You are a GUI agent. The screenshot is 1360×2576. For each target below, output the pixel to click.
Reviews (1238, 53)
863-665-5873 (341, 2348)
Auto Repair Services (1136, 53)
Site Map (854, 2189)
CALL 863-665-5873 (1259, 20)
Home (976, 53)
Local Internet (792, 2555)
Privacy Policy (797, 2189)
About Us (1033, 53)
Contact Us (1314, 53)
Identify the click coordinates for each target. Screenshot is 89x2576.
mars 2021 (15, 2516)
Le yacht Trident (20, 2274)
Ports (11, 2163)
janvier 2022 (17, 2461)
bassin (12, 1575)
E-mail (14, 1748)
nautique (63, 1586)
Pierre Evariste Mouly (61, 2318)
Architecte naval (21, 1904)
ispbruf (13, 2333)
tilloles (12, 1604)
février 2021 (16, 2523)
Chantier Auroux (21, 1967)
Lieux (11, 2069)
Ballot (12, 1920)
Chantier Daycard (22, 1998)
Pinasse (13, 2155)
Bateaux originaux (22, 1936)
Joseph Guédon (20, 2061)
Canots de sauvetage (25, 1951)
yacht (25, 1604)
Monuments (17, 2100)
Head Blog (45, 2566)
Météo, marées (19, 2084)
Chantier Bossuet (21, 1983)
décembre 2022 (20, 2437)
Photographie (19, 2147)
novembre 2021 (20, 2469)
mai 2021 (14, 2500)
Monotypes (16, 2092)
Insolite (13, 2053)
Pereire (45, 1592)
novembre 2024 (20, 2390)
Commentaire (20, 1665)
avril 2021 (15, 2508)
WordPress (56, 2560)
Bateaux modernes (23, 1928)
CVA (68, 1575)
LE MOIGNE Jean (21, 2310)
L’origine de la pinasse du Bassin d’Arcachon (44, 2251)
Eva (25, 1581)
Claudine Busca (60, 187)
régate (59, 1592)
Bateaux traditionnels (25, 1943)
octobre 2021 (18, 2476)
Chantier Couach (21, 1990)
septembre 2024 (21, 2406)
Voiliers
════════════════════
▶ [What you need to do]: The records above are to be restated word for word.

▶ [Worked solution]:
You are a GUI agent. The screenshot is 1360×2576. For each target below, output the pixel to click.
Reviews (1238, 53)
863-665-5873 (341, 2348)
Auto Repair Services (1136, 53)
Site Map (854, 2189)
CALL 863-665-5873 (1259, 20)
Home (976, 53)
Local Internet (792, 2555)
Privacy Policy (797, 2189)
About Us (1033, 53)
Contact Us (1314, 53)
Identify the click coordinates for each target. Screenshot is 89x2576.
mars 2021 (15, 2516)
Le yacht Trident (20, 2274)
Ports (11, 2163)
janvier 2022 (17, 2461)
bassin (12, 1575)
E-mail (14, 1748)
nautique (63, 1586)
Pierre Evariste Mouly (61, 2318)
Architecte naval (21, 1904)
ispbruf (13, 2333)
tilloles (12, 1604)
février 2021 (16, 2523)
Chantier Auroux (21, 1967)
Lieux (11, 2069)
Ballot (12, 1920)
Chantier Daycard (22, 1998)
Pinasse (13, 2155)
Bateaux originaux (22, 1936)
Joseph Guédon (20, 2061)
Canots de sauvetage (25, 1951)
yacht (25, 1604)
Monuments (17, 2100)
Head Blog (45, 2566)
Météo, marées (19, 2084)
Chantier Bossuet (21, 1983)
décembre 2022 (20, 2437)
Photographie (19, 2147)
novembre 2021 (20, 2469)
mai 2021 (14, 2500)
Monotypes (16, 2092)
Insolite (13, 2053)
Pereire (45, 1592)
novembre 2024 (20, 2390)
Commentaire (20, 1665)
avril 2021 (15, 2508)
WordPress (56, 2560)
Bateaux modernes (23, 1928)
CVA (68, 1575)
LE MOIGNE Jean (21, 2310)
L’origine de la pinasse du Bassin d’Arcachon (44, 2251)
Eva (25, 1581)
Claudine Busca (60, 187)
régate (59, 1592)
Bateaux traditionnels (25, 1943)
octobre 2021 (18, 2476)
Chantier Couach (21, 1990)
septembre 2024 (21, 2406)
Voiliers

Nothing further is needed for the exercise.